The demand for highly skilled workers is significantly stronger than demand for workers across the UK labour market as a whole, says a new report compiled by Innovantage.

The report revealed that permanent vacancies for highly skilled professional workers increased by 7% year-on-year in April – almost twice the rate of increase for all permanent vacancies across the entire labour market, which grew by 4%.

213,316 permanent jobs for highly skilled professional workers were advertised on job boards in April 2011, compared to 200,056 in April 2010.

The research is based on an analysis of jobs advertised on job boards. The definition of ‘highly skilled professional’ included in the analysis excludes public sector workers in the medical and education sectors, such as doctors and teachers. Innovantage’s unique software is able to track every unique job advertised on a UK job board, while stripping out any duplicates.

According to APSCo, the research shows that despite sluggish economic growth, highly skilled candidates with professional qualifications are faring much better in the labour market than candidates with lower value skills.

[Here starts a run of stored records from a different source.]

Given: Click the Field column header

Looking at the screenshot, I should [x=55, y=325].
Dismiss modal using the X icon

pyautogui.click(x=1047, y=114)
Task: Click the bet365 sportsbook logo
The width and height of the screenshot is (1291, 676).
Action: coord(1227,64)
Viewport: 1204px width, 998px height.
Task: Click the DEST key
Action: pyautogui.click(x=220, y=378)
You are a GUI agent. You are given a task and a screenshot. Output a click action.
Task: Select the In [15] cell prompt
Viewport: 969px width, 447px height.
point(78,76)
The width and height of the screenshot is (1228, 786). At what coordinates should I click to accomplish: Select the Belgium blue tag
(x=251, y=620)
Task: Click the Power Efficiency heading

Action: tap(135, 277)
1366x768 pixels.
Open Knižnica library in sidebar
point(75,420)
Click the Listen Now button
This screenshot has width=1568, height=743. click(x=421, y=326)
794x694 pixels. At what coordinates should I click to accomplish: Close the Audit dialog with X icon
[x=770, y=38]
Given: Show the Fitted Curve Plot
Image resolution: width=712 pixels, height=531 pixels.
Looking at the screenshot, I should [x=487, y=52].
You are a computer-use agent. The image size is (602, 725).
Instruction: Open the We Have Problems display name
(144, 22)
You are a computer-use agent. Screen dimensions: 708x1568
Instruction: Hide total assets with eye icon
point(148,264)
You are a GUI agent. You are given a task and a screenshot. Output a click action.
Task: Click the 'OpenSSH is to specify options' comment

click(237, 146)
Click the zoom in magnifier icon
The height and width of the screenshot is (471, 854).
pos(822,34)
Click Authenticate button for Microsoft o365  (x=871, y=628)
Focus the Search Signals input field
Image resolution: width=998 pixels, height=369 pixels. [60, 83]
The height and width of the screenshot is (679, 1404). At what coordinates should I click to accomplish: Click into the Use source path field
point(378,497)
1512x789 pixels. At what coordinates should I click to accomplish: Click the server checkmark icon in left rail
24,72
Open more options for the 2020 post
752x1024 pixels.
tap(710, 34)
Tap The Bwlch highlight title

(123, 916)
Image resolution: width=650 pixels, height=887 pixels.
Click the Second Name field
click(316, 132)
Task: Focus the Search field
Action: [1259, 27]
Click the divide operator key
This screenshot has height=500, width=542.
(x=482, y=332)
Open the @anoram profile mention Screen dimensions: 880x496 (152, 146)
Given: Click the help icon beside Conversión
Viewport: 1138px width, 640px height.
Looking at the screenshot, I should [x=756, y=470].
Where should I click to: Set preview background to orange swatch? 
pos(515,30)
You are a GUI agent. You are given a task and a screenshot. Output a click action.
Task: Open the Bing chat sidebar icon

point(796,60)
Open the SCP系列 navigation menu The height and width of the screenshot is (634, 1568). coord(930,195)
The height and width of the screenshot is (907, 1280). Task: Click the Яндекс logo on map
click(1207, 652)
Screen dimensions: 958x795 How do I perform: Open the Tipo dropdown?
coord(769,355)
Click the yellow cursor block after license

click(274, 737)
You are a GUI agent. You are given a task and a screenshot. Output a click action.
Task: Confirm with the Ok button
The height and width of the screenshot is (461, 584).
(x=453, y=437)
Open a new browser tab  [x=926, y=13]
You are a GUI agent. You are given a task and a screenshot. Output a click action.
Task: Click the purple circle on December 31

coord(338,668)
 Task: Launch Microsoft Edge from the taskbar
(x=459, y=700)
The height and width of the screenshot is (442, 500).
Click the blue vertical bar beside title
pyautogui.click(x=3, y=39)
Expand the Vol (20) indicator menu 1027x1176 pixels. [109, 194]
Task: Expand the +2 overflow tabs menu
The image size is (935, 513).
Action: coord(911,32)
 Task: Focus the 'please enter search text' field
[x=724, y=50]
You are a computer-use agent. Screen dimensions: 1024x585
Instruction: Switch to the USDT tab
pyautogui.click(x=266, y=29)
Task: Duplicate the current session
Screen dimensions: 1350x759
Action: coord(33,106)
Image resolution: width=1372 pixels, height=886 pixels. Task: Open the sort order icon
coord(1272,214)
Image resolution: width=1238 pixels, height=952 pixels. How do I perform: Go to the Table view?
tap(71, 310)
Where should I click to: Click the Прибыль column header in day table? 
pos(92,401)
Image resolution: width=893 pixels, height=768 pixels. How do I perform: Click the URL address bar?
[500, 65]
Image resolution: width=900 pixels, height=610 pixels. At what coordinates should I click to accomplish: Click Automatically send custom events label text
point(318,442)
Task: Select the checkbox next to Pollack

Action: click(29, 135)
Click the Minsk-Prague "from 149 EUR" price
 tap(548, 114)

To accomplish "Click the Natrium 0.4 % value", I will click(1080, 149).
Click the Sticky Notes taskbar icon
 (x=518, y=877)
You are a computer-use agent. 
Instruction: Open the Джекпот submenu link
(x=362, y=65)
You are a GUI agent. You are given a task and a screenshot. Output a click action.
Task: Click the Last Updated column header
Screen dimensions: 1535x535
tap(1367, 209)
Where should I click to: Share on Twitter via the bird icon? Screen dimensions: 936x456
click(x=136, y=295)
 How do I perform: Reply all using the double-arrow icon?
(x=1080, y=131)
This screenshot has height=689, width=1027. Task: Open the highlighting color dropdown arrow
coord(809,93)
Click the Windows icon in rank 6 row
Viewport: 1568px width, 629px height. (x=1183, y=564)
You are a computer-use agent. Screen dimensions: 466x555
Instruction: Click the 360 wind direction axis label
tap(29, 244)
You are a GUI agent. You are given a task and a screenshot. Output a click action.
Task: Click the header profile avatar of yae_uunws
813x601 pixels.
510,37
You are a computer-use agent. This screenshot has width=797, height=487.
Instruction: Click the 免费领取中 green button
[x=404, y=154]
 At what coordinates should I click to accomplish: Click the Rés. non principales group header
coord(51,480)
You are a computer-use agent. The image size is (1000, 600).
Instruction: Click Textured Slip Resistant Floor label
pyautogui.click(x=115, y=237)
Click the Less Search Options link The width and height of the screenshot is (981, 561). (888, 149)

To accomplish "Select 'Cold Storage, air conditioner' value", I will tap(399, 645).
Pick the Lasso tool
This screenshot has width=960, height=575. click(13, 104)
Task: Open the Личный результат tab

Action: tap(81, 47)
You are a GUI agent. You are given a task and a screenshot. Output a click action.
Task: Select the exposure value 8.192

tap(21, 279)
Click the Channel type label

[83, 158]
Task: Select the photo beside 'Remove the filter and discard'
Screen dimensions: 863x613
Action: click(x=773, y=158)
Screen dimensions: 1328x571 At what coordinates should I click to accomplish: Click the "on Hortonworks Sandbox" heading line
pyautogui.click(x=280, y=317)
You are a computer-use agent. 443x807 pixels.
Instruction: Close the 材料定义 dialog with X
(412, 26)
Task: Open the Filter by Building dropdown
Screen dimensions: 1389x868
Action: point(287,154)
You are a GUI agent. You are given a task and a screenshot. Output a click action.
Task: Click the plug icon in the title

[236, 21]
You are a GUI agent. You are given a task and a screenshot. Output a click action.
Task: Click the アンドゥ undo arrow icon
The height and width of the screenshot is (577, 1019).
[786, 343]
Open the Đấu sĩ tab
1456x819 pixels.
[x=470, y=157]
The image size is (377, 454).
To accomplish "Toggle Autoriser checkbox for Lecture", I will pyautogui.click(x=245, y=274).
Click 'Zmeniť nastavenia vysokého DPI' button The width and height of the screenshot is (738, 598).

Ann Swain, Chief Executive of APSCo, comments: “While the number of highly skilled professional-level permanent jobs being advertised is up 7% compared to last April, the jobs market as whole is considerably more sluggish.”

“There is always a shortage of talent – even during a period of sluggish growth. In many highly skilled sectors of the economy, such as IT, it is incredibly hard to source certain skills from within the UK. Recruiters are reporting that it can take up to six months to fill a vacancy for an in-demand IT skill.”

John Nurthen of Staffing Industry Analysts comments: “The UK is increasingly becoming a highly skilled economy – low value, low skilled jobs are under constant attack from lower cost overseas competitors.”

“Commentators have been talking about a two-speed recovery. These figures seem to underline just how divergent demand for skills is across the economy. Some sectors – such as legal – are still struggling while engineering and manufacturing jobs are up 14% on the back of export-led growth.”